— START OF DATA PROVIDED —
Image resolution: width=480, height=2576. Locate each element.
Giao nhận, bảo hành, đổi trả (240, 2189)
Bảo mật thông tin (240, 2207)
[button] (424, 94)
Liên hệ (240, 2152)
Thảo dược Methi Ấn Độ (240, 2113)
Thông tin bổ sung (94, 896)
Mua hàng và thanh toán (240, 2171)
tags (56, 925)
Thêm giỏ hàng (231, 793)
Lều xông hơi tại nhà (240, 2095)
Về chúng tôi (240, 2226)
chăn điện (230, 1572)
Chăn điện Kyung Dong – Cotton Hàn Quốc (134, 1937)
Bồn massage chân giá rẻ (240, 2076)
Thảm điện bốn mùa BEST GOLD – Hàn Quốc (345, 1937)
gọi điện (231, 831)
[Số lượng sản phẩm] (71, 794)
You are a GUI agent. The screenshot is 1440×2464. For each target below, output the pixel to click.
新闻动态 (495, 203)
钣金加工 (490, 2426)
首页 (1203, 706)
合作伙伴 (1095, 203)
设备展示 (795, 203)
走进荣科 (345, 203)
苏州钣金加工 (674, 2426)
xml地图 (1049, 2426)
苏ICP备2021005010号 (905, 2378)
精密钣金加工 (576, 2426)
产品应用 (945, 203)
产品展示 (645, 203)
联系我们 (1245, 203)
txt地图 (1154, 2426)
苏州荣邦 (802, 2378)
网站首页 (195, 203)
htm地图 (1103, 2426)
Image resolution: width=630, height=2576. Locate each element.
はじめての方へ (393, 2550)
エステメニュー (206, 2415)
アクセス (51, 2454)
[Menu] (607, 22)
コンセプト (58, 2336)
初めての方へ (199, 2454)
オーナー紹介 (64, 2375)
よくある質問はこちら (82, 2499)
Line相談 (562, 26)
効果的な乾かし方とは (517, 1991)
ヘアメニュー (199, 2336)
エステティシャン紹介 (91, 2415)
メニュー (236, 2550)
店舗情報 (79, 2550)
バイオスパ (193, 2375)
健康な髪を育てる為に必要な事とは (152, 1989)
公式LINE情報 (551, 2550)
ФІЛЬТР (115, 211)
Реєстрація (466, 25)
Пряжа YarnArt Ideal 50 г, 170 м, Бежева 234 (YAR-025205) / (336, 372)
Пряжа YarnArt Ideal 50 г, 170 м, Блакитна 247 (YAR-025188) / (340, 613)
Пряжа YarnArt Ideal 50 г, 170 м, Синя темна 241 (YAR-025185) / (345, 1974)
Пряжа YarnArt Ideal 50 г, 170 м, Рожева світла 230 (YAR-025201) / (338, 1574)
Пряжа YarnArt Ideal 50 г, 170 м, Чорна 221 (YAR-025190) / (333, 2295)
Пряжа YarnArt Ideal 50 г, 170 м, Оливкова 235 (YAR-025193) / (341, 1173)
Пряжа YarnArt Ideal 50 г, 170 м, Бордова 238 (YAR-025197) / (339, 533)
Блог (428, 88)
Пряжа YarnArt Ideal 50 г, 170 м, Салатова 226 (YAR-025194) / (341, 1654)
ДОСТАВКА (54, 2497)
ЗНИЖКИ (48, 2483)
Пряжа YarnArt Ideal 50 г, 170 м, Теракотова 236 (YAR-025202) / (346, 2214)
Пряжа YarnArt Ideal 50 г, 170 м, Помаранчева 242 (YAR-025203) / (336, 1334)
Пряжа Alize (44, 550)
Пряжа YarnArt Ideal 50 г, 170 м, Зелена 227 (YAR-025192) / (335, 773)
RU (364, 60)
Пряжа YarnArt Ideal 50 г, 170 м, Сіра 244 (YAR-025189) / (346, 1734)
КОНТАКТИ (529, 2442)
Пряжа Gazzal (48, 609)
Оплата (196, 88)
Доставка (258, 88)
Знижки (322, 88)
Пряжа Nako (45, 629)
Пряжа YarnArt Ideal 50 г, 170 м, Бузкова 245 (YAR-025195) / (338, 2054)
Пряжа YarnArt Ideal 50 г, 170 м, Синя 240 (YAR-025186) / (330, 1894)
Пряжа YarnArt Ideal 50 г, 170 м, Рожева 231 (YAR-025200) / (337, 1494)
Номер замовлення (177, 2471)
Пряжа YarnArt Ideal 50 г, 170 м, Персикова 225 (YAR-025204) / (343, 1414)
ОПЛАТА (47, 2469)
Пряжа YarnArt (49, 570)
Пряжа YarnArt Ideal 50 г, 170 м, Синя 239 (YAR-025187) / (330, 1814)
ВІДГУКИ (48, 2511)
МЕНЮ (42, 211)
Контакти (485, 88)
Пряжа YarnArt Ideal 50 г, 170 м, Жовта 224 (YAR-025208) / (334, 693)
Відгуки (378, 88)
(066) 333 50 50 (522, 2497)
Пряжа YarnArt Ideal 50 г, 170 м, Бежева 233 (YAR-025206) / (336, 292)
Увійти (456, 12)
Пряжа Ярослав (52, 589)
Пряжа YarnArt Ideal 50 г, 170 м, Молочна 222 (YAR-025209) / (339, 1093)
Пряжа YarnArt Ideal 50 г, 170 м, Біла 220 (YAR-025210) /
— END OF DATA PROVIDED —
◆ **REQUIRED TASK**
Write out the listing above again, substituting "Screen size" for every occurrence of "Image resolution" and keeping everything else the same.

◆ **WRITTEN REPLY**
Screen size: width=480, height=2576. Locate each element.
Giao nhận, bảo hành, đổi trả (240, 2189)
Bảo mật thông tin (240, 2207)
[button] (424, 94)
Liên hệ (240, 2152)
Thảo dược Methi Ấn Độ (240, 2113)
Thông tin bổ sung (94, 896)
Mua hàng và thanh toán (240, 2171)
tags (56, 925)
Thêm giỏ hàng (231, 793)
Lều xông hơi tại nhà (240, 2095)
Về chúng tôi (240, 2226)
chăn điện (230, 1572)
Chăn điện Kyung Dong – Cotton Hàn Quốc (134, 1937)
Bồn massage chân giá rẻ (240, 2076)
Thảm điện bốn mùa BEST GOLD – Hàn Quốc (345, 1937)
gọi điện (231, 831)
[Số lượng sản phẩm] (71, 794)
You are a GUI agent. The screenshot is 1440×2464. For each target below, output the pixel to click.
新闻动态 (495, 203)
钣金加工 (490, 2426)
首页 (1203, 706)
合作伙伴 (1095, 203)
设备展示 (795, 203)
走进荣科 (345, 203)
苏州钣金加工 (674, 2426)
xml地图 (1049, 2426)
苏ICP备2021005010号 (905, 2378)
精密钣金加工 (576, 2426)
产品应用 (945, 203)
产品展示 (645, 203)
联系我们 (1245, 203)
txt地图 (1154, 2426)
苏州荣邦 (802, 2378)
网站首页 (195, 203)
htm地图 (1103, 2426)
Screen size: width=630, height=2576. Locate each element.
はじめての方へ (393, 2550)
エステメニュー (206, 2415)
アクセス (51, 2454)
[Menu] (607, 22)
コンセプト (58, 2336)
初めての方へ (199, 2454)
オーナー紹介 (64, 2375)
よくある質問はこちら (82, 2499)
Line相談 (562, 26)
効果的な乾かし方とは (517, 1991)
ヘアメニュー (199, 2336)
エステティシャン紹介 (91, 2415)
メニュー (236, 2550)
店舗情報 (79, 2550)
バイオスパ (193, 2375)
健康な髪を育てる為に必要な事とは (152, 1989)
公式LINE情報 (551, 2550)
ФІЛЬТР (115, 211)
Реєстрація (466, 25)
Пряжа YarnArt Ideal 50 г, 170 м, Бежева 234 (YAR-025205) / (336, 372)
Пряжа YarnArt Ideal 50 г, 170 м, Блакитна 247 (YAR-025188) / (340, 613)
Пряжа YarnArt Ideal 50 г, 170 м, Синя темна 241 (YAR-025185) / (345, 1974)
Пряжа YarnArt Ideal 50 г, 170 м, Рожева світла 230 (YAR-025201) / (338, 1574)
Пряжа YarnArt Ideal 50 г, 170 м, Чорна 221 (YAR-025190) / (333, 2295)
Пряжа YarnArt Ideal 50 г, 170 м, Оливкова 235 (YAR-025193) / (341, 1173)
Пряжа YarnArt Ideal 50 г, 170 м, Бордова 238 (YAR-025197) / (339, 533)
Блог (428, 88)
Пряжа YarnArt Ideal 50 г, 170 м, Салатова 226 (YAR-025194) / (341, 1654)
ДОСТАВКА (54, 2497)
ЗНИЖКИ (48, 2483)
Пряжа YarnArt Ideal 50 г, 170 м, Теракотова 236 (YAR-025202) / (346, 2214)
Пряжа YarnArt Ideal 50 г, 170 м, Помаранчева 242 (YAR-025203) / (336, 1334)
Пряжа Alize (44, 550)
Пряжа YarnArt Ideal 50 г, 170 м, Зелена 227 (YAR-025192) / (335, 773)
RU (364, 60)
Пряжа YarnArt Ideal 50 г, 170 м, Сіра 244 (YAR-025189) / (346, 1734)
КОНТАКТИ (529, 2442)
Пряжа Gazzal (48, 609)
Оплата (196, 88)
Доставка (258, 88)
Знижки (322, 88)
Пряжа Nako (45, 629)
Пряжа YarnArt Ideal 50 г, 170 м, Бузкова 245 (YAR-025195) / (338, 2054)
Пряжа YarnArt Ideal 50 г, 170 м, Синя 240 (YAR-025186) / (330, 1894)
Пряжа YarnArt Ideal 50 г, 170 м, Рожева 231 (YAR-025200) / (337, 1494)
Номер замовлення (177, 2471)
Пряжа YarnArt Ideal 50 г, 170 м, Персикова 225 (YAR-025204) / (343, 1414)
ОПЛАТА (47, 2469)
Пряжа YarnArt (49, 570)
Пряжа YarnArt Ideal 50 г, 170 м, Синя 239 (YAR-025187) / (330, 1814)
ВІДГУКИ (48, 2511)
МЕНЮ (42, 211)
Контакти (485, 88)
Пряжа YarnArt Ideal 50 г, 170 м, Жовта 224 (YAR-025208) / (334, 693)
Відгуки (378, 88)
(066) 333 50 50 (522, 2497)
Пряжа YarnArt Ideal 50 г, 170 м, Бежева 233 (YAR-025206) / (336, 292)
Увійти (456, 12)
Пряжа Ярослав (52, 589)
Пряжа YarnArt Ideal 50 г, 170 м, Молочна 222 (YAR-025209) / (339, 1093)
Пряжа YarnArt Ideal 50 г, 170 м, Біла 220 (YAR-025210) /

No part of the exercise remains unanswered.